Lohnt sich der Eigenverbrauch denn überhaupt?


Blome: Auf jeden Fall. Wenn beispielsweise ein Schweinehalter rund 47 % der Sonnenenergie aus einer 54 Kilowatt-Anlage selbst verbraucht, erzielt er nach 20 Jahren Laufzeit einen Gesamtumsatz von rund 200 000 € (Anmerkung der Redaktion: 929 Kilowattstunden (kWh) Ertrag, Einspeisevergütung: 13,3 ct/kWh, Kosten für den zugekauften Strom: 0,22 ct/kWh). Liegt die Eigenverbrauchsquote hingegen nur bei 10 %, sinken die Einnahmen im gleichen Zeitraum auf etwa 144 000 €. Entsprechend niedriger fällt der Gewinn aus.


Da die Strompreise vermutlich weiter steigen, ist der Selbstverbrauch somit eine sichere Bank. Oder?

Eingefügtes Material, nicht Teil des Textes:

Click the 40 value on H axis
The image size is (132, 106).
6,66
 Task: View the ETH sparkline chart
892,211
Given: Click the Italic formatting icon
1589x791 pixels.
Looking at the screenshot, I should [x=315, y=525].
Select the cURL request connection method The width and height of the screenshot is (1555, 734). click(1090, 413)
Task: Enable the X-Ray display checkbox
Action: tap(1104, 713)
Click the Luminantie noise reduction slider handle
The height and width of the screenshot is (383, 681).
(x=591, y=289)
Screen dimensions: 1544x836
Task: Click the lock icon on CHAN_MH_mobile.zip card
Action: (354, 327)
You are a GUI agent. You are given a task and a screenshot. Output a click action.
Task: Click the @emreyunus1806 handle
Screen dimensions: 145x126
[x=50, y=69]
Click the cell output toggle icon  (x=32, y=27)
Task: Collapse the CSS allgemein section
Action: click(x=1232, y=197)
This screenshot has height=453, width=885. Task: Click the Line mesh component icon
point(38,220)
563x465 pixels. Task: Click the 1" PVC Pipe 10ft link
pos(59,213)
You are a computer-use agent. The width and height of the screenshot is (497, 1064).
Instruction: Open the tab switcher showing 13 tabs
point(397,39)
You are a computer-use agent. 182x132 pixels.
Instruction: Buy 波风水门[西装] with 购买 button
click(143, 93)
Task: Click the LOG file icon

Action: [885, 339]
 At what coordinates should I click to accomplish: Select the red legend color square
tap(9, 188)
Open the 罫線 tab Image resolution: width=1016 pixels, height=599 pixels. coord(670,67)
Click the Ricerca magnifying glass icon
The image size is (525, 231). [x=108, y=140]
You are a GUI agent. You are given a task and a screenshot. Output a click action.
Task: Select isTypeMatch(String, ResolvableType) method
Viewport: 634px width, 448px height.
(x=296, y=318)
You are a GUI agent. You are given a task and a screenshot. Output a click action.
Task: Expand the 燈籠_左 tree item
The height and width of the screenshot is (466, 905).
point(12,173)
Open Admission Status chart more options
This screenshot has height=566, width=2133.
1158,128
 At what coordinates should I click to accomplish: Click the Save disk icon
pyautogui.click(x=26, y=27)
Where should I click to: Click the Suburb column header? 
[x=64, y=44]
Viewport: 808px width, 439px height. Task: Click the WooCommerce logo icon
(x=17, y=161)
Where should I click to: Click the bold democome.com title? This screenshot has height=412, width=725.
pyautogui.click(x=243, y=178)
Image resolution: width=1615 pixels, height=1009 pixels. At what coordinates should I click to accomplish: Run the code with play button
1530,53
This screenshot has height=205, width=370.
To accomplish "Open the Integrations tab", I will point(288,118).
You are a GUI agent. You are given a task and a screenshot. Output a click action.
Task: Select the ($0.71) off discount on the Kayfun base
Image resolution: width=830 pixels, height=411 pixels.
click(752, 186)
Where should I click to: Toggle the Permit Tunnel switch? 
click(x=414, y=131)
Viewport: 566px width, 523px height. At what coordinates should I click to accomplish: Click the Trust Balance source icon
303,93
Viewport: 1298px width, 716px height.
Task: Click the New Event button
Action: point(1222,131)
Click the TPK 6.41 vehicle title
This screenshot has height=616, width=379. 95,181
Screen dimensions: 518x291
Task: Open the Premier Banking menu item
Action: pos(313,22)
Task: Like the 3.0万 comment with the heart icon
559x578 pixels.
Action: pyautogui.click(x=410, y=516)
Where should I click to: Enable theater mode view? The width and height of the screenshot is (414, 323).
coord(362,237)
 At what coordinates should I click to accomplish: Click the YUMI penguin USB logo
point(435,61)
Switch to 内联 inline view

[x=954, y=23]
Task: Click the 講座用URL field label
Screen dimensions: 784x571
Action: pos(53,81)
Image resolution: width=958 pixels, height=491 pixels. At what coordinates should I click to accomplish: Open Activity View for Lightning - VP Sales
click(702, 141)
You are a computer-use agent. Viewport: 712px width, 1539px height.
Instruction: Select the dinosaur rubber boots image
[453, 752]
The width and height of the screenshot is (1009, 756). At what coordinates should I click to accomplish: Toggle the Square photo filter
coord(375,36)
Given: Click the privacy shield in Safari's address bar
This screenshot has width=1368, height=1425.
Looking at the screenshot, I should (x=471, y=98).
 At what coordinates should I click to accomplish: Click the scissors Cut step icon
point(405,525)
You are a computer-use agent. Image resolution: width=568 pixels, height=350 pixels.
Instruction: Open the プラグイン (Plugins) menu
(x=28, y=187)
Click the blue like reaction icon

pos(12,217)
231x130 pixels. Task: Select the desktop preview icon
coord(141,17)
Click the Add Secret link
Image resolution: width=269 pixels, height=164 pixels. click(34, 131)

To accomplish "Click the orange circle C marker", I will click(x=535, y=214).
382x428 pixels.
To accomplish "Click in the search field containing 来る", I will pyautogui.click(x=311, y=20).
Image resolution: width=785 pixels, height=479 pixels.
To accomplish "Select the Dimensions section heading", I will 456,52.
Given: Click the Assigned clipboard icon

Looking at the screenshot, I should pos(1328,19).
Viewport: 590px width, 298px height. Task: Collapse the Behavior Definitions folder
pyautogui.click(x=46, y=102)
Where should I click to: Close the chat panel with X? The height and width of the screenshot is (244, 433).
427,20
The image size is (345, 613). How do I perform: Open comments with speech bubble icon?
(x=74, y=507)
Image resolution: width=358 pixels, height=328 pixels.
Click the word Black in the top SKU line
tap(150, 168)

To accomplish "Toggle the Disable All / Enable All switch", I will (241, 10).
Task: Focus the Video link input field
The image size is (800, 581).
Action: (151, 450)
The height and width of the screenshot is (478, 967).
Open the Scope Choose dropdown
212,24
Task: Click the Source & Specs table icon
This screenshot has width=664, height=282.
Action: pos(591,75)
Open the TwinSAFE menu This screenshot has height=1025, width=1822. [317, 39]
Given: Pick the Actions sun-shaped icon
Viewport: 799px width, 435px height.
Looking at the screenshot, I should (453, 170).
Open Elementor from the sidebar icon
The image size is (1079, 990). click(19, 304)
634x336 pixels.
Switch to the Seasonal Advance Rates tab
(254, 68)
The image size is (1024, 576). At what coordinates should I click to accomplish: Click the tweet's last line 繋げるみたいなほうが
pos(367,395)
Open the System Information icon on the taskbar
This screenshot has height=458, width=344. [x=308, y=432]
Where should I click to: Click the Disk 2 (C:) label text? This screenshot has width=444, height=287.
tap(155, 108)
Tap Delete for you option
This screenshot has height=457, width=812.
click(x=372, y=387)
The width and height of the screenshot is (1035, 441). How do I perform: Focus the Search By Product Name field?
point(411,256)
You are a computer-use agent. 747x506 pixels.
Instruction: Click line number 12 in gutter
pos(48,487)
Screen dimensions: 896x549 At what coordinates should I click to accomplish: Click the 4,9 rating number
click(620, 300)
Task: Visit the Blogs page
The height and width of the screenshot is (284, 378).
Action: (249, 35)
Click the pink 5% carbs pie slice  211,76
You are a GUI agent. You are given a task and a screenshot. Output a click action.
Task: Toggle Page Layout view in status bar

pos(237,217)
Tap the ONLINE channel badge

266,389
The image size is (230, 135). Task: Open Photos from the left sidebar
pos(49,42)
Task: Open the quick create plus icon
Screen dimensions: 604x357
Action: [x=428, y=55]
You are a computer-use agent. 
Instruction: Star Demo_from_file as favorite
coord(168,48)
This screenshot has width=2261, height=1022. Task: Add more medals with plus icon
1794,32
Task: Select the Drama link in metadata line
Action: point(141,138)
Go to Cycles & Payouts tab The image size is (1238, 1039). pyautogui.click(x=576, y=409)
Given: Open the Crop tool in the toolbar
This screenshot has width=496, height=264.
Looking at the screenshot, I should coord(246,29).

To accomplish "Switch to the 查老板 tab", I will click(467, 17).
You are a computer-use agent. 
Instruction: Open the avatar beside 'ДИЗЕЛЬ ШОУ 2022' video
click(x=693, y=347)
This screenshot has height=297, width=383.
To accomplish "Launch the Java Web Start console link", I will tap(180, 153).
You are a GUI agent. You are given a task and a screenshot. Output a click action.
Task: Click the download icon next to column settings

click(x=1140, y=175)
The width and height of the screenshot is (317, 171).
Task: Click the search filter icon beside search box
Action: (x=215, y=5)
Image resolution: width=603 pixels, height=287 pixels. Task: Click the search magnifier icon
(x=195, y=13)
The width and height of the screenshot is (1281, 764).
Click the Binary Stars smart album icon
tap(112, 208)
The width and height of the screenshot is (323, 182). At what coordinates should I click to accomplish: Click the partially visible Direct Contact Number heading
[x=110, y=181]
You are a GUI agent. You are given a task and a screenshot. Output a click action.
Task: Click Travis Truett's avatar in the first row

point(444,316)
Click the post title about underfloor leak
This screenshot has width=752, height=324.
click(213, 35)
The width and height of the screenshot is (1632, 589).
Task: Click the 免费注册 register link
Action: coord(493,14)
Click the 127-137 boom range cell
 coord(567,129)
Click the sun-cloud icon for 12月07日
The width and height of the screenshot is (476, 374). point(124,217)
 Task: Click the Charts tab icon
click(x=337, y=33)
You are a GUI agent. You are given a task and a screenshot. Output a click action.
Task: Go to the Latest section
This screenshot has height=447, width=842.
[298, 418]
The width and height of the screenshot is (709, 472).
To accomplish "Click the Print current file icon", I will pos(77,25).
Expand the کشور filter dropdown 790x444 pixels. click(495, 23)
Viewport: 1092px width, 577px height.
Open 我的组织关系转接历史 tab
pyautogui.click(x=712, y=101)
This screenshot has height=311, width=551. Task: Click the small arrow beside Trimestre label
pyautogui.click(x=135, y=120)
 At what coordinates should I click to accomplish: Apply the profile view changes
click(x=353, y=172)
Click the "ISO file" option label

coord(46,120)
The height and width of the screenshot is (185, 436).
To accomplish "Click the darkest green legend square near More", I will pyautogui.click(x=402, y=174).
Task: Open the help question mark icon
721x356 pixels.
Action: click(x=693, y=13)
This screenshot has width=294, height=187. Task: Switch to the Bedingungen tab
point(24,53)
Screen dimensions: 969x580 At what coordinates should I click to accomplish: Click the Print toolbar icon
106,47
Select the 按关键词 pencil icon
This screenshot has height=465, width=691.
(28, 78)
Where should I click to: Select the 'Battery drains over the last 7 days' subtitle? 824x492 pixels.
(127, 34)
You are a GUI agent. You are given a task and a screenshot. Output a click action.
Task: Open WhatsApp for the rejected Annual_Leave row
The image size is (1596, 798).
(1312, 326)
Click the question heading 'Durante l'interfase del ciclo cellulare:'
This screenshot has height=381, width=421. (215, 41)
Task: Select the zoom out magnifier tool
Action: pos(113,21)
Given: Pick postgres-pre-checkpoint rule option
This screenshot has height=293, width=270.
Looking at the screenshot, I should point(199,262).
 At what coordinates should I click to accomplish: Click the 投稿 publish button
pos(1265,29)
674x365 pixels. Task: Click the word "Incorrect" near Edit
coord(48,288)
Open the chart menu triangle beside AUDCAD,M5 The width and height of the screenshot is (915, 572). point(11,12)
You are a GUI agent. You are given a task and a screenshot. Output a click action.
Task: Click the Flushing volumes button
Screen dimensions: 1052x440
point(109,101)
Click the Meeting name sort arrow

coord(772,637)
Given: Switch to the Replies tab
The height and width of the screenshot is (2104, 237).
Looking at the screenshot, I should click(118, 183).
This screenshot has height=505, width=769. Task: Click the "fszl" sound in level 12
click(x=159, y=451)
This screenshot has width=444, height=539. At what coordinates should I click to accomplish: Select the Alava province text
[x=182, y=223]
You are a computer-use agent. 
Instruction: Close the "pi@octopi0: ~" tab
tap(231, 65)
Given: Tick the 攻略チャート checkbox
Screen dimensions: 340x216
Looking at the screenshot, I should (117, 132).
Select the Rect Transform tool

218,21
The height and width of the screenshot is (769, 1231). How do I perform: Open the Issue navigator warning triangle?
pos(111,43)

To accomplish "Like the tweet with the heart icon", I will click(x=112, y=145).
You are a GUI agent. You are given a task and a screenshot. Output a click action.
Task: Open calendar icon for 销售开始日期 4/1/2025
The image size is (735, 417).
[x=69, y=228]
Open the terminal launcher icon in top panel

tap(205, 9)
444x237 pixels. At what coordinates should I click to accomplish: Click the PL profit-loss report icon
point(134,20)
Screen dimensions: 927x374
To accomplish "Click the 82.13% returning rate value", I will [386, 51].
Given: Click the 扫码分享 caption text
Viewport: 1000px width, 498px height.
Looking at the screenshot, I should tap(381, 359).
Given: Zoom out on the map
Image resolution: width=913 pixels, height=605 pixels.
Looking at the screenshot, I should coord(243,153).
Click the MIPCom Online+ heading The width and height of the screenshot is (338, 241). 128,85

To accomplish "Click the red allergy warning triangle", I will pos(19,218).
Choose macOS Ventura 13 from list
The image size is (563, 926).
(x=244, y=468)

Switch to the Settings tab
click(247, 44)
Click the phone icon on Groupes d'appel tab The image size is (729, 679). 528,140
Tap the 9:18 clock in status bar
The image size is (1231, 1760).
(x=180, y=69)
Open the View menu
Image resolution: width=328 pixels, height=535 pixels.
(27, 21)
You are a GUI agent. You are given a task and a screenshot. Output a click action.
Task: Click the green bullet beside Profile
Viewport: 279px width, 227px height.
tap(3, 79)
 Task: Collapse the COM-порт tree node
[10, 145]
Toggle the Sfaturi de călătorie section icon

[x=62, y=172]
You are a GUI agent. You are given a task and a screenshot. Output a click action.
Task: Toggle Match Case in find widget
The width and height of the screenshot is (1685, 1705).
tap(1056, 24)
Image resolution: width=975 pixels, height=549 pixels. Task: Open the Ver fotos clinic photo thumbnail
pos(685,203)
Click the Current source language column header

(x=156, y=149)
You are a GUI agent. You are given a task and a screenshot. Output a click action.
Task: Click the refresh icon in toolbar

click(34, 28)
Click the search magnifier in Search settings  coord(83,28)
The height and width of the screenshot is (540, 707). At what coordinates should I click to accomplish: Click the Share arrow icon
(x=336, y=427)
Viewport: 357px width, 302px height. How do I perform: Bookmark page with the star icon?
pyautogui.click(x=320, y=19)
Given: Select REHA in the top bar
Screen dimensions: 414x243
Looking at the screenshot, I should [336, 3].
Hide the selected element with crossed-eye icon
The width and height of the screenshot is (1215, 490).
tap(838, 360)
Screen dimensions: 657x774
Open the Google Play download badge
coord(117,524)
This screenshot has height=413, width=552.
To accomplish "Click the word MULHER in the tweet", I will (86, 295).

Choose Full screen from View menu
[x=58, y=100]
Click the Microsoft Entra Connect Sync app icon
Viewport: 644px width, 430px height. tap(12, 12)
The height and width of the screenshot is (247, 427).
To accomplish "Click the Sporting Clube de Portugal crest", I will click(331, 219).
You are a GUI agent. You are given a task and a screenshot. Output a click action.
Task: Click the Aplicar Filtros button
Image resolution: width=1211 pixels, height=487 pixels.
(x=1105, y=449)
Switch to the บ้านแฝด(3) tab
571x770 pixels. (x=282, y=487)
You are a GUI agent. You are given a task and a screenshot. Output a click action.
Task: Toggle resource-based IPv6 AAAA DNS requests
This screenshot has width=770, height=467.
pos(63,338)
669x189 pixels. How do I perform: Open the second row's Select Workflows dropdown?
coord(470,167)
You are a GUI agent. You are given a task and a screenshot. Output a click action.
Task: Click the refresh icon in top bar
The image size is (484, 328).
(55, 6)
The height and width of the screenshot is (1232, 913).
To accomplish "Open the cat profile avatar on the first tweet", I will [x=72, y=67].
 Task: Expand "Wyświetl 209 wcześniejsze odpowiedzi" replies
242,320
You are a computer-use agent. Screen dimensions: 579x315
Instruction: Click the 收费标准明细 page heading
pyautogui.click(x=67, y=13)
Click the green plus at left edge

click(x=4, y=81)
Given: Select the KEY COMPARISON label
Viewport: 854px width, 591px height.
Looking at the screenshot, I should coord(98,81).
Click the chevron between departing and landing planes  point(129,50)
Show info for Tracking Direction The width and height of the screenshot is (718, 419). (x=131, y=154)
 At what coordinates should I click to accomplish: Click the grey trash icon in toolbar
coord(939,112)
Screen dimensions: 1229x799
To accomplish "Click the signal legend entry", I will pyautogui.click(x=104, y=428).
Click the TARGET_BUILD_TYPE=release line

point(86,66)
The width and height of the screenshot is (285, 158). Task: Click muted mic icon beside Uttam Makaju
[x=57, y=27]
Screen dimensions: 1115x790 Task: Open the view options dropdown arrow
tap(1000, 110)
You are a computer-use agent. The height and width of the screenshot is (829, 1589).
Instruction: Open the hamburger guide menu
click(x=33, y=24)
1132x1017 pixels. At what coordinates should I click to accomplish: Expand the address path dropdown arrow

Blome: Im vergangenen Jahr ist der Preis für Sonnenstrom unter den Endverbraucherstrompreis gesunken. Offensichtlich nimmt diese Differenz zwischen den beiden Größen unaufhaltsam zu. Wir dürfen aber nicht vergessen, dass ein erheblicher Teil des Endverbraucherstrompreises auf Abgaben und Steuern basiert.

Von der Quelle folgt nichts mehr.